海運業界では船の燃料のことを「バンカー(Bunker)」と呼びます。これは船が石炭を燃料として航海していた時代の名残で、当時、燃料用の石炭貯蔵庫を「バンカー」と呼んだことに由来します。
船の燃料は時代の流れとともに、19世紀には人力、風力から石炭へ、20世紀には石炭から石油へと変化してきました。そして21世紀は、世界がゼロ・エミッションに向かうなか、より安価でハイパワーな燃料が求められた時代から、より環境にやさしく持続可能な燃料が求められる時代へと変化しています。
本ブログでは舶用燃料の変遷と環境対応についてご紹介します。

本ブログへのご質問や、さらに詳細を知りたい方は、ぜひお問い合わせフォームよりご連絡下さい。

人力と風力の時代

いつ頃から人類が船を利用していたのか定かではありませんが、船は水辺に住む人々が木の枝を束ねて荷物を運んだのが始まりとされ、やがてそれらが、大型のいかだや、丸太をくりぬいた丸木舟に発達したと考えられています。
紀元前15世紀のエジプトの貴族の墓で見られる壁画には、素朴な帆と舵を持った船が描かれています。ギリシャ・ローマ時代には、人力で櫂を漕いで推進力を得るガレー船が地中海で発達し、18世紀に至るまで使用され続けます。一方、15世紀にはスペインやポルトガルを中心に、キャラック船と呼ばれる大型の帆船が建造されるようになり、1492年にはコロンブスが「サンタマリア号」で大西洋横断を果たします。また、1519年から22年にかけてマゼラン艦隊の「ビクトリア号」が世界一周を達成するなど、風を推進力とする帆船が発達し大航海時代が幕を開けました。
19世紀に入るとクリッパーと呼ばれる大型の高速帆船が次々と建造されるようになります。19世紀半ばには、中国からロンドンに新茶を運ぶために建造された、ティークリッパーが速度を競うティーレースをくりひろげました。最速のティークリッパーがロンドンに持ち帰った一番茶は、異常な高値で取引されたため、その船主は莫大な利益と名誉を得ることが出来ました。当時のティークリッパーは風が良ければ、最高速度20ノット(時速約37km)に達したとされ、現在の大型外航船を超える速度で航海していました。
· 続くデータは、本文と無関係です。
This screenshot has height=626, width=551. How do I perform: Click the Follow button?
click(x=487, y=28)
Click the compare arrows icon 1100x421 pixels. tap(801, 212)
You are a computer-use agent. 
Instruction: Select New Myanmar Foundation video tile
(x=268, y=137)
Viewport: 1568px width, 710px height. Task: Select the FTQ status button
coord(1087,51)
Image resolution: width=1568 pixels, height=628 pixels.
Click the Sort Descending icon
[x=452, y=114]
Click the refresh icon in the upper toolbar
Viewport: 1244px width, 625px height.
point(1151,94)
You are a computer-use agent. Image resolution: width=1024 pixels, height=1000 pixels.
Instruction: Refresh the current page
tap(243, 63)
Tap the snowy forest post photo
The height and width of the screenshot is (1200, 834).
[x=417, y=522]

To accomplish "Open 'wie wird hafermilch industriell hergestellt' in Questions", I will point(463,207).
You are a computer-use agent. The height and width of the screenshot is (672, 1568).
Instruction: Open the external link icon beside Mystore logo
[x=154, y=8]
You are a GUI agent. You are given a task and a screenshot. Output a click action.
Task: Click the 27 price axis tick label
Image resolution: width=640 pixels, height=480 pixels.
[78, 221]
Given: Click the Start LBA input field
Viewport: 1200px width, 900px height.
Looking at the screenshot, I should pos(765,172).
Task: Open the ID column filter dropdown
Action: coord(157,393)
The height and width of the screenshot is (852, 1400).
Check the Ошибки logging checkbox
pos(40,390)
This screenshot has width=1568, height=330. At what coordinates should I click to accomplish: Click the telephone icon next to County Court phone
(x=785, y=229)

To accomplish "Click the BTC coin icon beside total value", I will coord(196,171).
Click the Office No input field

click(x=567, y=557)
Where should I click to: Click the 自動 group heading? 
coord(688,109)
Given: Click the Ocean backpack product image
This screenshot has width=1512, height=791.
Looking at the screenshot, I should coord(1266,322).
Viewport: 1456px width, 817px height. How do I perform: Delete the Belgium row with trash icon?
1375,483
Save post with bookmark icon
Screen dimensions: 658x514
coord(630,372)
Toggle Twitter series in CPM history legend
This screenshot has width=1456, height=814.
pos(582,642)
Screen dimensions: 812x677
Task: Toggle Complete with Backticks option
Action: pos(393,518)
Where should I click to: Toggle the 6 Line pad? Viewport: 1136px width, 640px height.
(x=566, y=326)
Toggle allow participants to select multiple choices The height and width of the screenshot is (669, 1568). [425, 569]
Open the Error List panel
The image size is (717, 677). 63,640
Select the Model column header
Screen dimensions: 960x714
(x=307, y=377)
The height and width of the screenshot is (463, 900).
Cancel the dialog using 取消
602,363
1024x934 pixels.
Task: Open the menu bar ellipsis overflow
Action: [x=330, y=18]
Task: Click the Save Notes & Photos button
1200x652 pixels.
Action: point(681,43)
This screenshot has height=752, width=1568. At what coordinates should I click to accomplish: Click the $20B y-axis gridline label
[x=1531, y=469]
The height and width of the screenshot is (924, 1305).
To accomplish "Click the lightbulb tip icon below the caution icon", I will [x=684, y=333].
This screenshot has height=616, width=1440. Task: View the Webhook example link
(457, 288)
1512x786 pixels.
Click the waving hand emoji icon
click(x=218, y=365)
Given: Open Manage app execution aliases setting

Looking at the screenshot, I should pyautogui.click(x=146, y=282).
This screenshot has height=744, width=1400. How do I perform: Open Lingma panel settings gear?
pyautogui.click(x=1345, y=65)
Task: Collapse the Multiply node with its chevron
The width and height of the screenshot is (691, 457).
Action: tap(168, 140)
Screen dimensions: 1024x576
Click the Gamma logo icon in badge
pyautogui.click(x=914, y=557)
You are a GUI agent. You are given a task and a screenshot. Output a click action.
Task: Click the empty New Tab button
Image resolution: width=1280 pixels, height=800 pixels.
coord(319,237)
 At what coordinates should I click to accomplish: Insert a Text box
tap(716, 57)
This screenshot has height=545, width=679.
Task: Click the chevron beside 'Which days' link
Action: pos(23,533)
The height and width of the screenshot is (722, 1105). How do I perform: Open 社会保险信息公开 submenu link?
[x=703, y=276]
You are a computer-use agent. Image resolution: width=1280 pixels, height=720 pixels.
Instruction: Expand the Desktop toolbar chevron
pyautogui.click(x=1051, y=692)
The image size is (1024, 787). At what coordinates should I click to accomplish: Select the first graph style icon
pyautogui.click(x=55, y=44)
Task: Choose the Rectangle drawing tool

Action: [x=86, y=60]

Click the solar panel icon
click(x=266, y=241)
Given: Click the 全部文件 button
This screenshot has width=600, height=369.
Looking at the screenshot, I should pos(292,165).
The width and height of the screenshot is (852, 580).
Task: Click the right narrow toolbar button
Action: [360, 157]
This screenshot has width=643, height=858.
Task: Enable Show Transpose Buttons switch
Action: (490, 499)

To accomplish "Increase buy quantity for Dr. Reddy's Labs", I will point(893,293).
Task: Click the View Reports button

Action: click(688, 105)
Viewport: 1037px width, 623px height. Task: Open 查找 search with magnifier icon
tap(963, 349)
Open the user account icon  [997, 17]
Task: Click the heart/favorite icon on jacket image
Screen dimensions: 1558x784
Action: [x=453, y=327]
エジプト(ルクソール西岸)にあるメンナの墓の壁画(紀元前15世紀)

ロンドンで保存展示されているティークリッパー「カティーサーク」(1869年建造)

 上: エジプト(ルクソール西岸)にあるメンナの墓の壁画(紀元前15世紀)
 下: ロンドンで保存展示されているティークリッパー「カティーサーク」(1869年建造)
 出典: Wikipedia

蒸気船の開発~石炭の利用開始

産業革命によって蒸気機関が発達し、蒸気機関を船の動力にしようとする試みが繰り返されましたが、その実用化にはじめて成功したのがアメリカ人のフルトンでした。フルトンは外輪式の蒸気船「クラーモント号」を開発し、1807年にハドソン川のニューヨークとオルバニー間で乗客を乗せた営業航海を開始しています。
しかし、当時の蒸気船は船体中央に巨大なボイラーと付属設備が設置されており、且つ、熱効率も非常に悪かったため大量の石炭を必要としました。したがって、初期の蒸気船は、船内の限られた空間を主機関と燃料が占領してしまうため貨物輸送には適していませんでした。また、外輪船はパドルが破損しやすく、波浪による船体の傾斜によって一定の推進力が得られないこと、ボイラーの爆発事故も頻繁に発生し、機関の信頼性が低かったこと等から、気象海象条件が厳しい外洋航海には適さず、初期の蒸気船の多くは波の穏やかな川や湖で利用されていました。
しかし、舶用蒸気機関の改善や推進機構が外輪からスクリューに変化したことによって、次第に蒸気船による外洋航海が可能となります。最初は大型帆船の補助動力として蒸気機関が搭載されるようになり、やがて蒸気機関のみを動力とする蒸気船が外洋航海でも一般化し、時代は大型帆船から石炭を燃料とする蒸気船へと移行しました。1853年浦賀に現れたペリー提督が率いる4隻の黒船は2隻が外輪式蒸気船、2隻が帆船であったと伝えられています。
商船三井は黒船来航から25年後、1878年に当社初の蒸気船「秀吉丸」を竣工させ、三池炭鉱で産出される石炭の輸送を行っていました。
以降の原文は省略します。